*SHORT EXERCISE*
Can you turn every line of the records below into a JSON list of strings, with one string per line and blank lines left out?

[Records from a data source]
────────────────
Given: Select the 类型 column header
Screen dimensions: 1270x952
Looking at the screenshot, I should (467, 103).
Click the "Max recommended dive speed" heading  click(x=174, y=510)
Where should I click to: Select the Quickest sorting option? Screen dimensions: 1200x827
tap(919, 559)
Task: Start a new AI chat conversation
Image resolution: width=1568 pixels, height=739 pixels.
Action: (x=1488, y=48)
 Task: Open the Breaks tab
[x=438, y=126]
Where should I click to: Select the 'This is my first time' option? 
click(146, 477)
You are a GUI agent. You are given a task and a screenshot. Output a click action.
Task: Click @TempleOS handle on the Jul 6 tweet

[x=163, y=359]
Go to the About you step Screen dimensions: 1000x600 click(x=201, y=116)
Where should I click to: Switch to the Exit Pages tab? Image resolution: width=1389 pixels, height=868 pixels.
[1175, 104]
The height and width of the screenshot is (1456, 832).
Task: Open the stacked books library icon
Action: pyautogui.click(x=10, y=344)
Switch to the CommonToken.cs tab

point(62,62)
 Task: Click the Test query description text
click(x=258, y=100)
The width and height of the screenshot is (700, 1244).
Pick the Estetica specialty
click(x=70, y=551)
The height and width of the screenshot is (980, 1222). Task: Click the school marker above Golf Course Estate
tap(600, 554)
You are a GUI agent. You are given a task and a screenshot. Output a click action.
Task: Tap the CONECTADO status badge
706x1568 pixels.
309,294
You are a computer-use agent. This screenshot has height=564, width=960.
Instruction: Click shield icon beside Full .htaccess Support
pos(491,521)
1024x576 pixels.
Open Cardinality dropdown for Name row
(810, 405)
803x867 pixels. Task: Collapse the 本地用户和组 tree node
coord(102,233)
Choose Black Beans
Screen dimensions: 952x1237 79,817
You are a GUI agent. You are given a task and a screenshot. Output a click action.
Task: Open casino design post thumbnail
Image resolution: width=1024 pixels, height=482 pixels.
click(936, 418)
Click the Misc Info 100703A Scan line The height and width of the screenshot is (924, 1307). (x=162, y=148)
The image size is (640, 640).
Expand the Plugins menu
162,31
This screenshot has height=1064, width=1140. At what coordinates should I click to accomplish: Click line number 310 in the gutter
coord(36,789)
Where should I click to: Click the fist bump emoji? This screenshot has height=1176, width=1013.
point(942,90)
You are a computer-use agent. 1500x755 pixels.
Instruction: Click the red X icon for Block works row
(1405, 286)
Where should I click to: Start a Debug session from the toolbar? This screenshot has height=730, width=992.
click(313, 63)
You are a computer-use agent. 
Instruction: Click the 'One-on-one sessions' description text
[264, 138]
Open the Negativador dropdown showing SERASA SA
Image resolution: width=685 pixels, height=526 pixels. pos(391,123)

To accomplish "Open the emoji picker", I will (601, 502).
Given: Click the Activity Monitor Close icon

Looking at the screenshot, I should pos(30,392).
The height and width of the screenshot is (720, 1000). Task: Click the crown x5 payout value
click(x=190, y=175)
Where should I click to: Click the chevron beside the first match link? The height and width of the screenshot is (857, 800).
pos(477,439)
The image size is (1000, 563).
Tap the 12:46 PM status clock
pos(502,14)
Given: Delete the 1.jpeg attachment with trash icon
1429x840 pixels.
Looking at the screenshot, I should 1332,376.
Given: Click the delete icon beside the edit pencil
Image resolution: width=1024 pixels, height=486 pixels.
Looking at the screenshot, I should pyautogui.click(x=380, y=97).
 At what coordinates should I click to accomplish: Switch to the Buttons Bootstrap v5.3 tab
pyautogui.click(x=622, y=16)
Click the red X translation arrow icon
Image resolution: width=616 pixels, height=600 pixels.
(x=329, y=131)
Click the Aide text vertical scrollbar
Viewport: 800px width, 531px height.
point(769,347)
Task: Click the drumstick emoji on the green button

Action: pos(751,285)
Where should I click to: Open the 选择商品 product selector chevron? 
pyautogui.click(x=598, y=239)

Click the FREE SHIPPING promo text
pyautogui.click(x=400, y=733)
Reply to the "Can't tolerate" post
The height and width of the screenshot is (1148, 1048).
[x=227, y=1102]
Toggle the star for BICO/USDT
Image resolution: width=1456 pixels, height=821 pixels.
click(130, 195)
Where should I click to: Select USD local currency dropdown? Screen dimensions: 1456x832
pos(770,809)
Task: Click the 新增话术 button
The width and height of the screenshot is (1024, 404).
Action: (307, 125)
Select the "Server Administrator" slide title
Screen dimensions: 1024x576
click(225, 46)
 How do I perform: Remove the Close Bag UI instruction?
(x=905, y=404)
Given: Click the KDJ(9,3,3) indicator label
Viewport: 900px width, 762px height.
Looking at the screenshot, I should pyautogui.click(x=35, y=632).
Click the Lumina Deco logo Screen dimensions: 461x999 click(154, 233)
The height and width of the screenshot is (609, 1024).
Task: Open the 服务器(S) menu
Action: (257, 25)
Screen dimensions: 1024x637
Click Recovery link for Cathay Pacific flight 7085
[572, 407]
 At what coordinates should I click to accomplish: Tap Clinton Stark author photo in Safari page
────────────────
*EXERCISE RESULT*
[
  "Given: Select the 类型 column header",
  "Screen dimensions: 1270x952",
  "Looking at the screenshot, I should (467, 103).",
  "Click the \"Max recommended dive speed\" heading  click(x=174, y=510)",
  "Where should I click to: Select the Quickest sorting option? Screen dimensions: 1200x827",
  "tap(919, 559)",
  "Task: Start a new AI chat conversation",
  "Image resolution: width=1568 pixels, height=739 pixels.",
  "Action: (x=1488, y=48)",
  " Task: Open the Breaks tab",
  "[x=438, y=126]",
  "Where should I click to: Select the 'This is my first time' option? ",
  "click(146, 477)",
  "You are a GUI agent. You are given a task and a screenshot. Output a click action.",
  "Task: Click @TempleOS handle on the Jul 6 tweet",
  "[x=163, y=359]",
  "Go to the About you step Screen dimensions: 1000x600 click(x=201, y=116)",
  "Where should I click to: Switch to the Exit Pages tab? Image resolution: width=1389 pixels, height=868 pixels.",
  "[1175, 104]",
  "The height and width of the screenshot is (1456, 832).",
  "Task: Open the stacked books library icon",
  "Action: pyautogui.click(x=10, y=344)",
  "Switch to the CommonToken.cs tab",
  "point(62,62)",
  " Task: Click the Test query description text",
  "click(x=258, y=100)",
  "The width and height of the screenshot is (700, 1244).",
  "Pick the Estetica specialty",
  "click(x=70, y=551)",
  "The height and width of the screenshot is (980, 1222). Task: Click the school marker above Golf Course Estate",
  "tap(600, 554)",
  "You are a GUI agent. You are given a task and a screenshot. Output a click action.",
  "Task: Tap the CONECTADO status badge",
  "706x1568 pixels.",
  "309,294",
  "You are a computer-use agent. This screenshot has height=564, width=960.",
  "Instruction: Click shield icon beside Full .htaccess Support",
  "pos(491,521)",
  "1024x576 pixels.",
  "Open Cardinality dropdown for Name row",
  "(810, 405)",
  "803x867 pixels. Task: Collapse the 本地用户和组 tree node",
  "coord(102,233)",
  "Choose Black Beans",
  "Screen dimensions: 952x1237 79,817",
  "You are a GUI agent. You are given a task and a screenshot. Output a click action.",
  "Task: Open casino design post thumbnail",
  "Image resolution: width=1024 pixels, height=482 pixels.",
  "click(936, 418)",
  "Click the Misc Info 100703A Scan line The height and width of the screenshot is (924, 1307). (x=162, y=148)",
  "The image size is (640, 640).",
  "Expand the Plugins menu",
  "162,31",
  "This screenshot has height=1064, width=1140. At what coordinates should I click to accomplish: Click line number 310 in the gutter",
  "coord(36,789)",
  "Where should I click to: Click the fist bump emoji? This screenshot has height=1176, width=1013.",
  "point(942,90)",
  "You are a computer-use agent. 1500x755 pixels.",
  "Instruction: Click the red X icon for Block works row",
  "(1405, 286)",
  "Where should I click to: Start a Debug session from the toolbar? This screenshot has height=730, width=992.",
  "click(313, 63)",
  "You are a computer-use agent. ",
  "Instruction: Click the 'One-on-one sessions' description text",
  "[264, 138]",
  "Open the Negativador dropdown showing SERASA SA",
  "Image resolution: width=685 pixels, height=526 pixels. pos(391,123)",
  "To accomplish \"Open the emoji picker\", I will (601, 502).",
  "Given: Click the Activity Monitor Close icon",
  "Looking at the screenshot, I should pos(30,392).",
  "The height and width of the screenshot is (720, 1000). Task: Click the crown x5 payout value",
  "click(x=190, y=175)",
  "Where should I click to: Click the chevron beside the first match link? The height and width of the screenshot is (857, 800).",
  "pos(477,439)",
  "The image size is (1000, 563).",
  "Tap the 12:46 PM status clock",
  "pos(502,14)",
  "Given: Delete the 1.jpeg attachment with trash icon",
  "1429x840 pixels.",
  "Looking at the screenshot, I should 1332,376.",
  "Given: Click the delete icon beside the edit pencil",
  "Image resolution: width=1024 pixels, height=486 pixels.",
  "Looking at the screenshot, I should pyautogui.click(x=380, y=97).",
  " At what coordinates should I click to accomplish: Switch to the Buttons Bootstrap v5.3 tab",
  "pyautogui.click(x=622, y=16)",
  "Click the red X translation arrow icon",
  "Image resolution: width=616 pixels, height=600 pixels.",
  "(x=329, y=131)",
  "Click the Aide text vertical scrollbar",
  "Viewport: 800px width, 531px height.",
  "point(769,347)",
  "Task: Click the drumstick emoji on the green button",
  "Action: pos(751,285)",
  "Where should I click to: Open the 选择商品 product selector chevron? ",
  "pyautogui.click(x=598, y=239)",
  "Click the FREE SHIPPING promo text",
  "pyautogui.click(x=400, y=733)",
  "Reply to the \"Can't tolerate\" post",
  "The height and width of the screenshot is (1148, 1048).",
  "[x=227, y=1102]",
  "Toggle the star for BICO/USDT",
  "Image resolution: width=1456 pixels, height=821 pixels.",
  "click(130, 195)",
  "Where should I click to: Select USD local currency dropdown? Screen dimensions: 1456x832",
  "pos(770,809)",
  "Task: Click the 新增话术 button",
  "The width and height of the screenshot is (1024, 404).",
  "Action: (307, 125)",
  "Select the \"Server Administrator\" slide title",
  "Screen dimensions: 1024x576",
  "click(225, 46)",
  " How do I perform: Remove the Close Bag UI instruction?",
  "(x=905, y=404)",
  "Given: Click the KDJ(9,3,3) indicator label",
  "Viewport: 900px width, 762px height.",
  "Looking at the screenshot, I should pyautogui.click(x=35, y=632).",
  "Click the Lumina Deco logo Screen dimensions: 461x999 click(154, 233)",
  "The height and width of the screenshot is (609, 1024).",
  "Task: Open the 服务器(S) menu",
  "Action: (257, 25)",
  "Screen dimensions: 1024x637",
  "Click Recovery link for Cathay Pacific flight 7085",
  "[572, 407]",
  " At what coordinates should I click to accomplish: Tap Clinton Stark author photo in Safari page"
]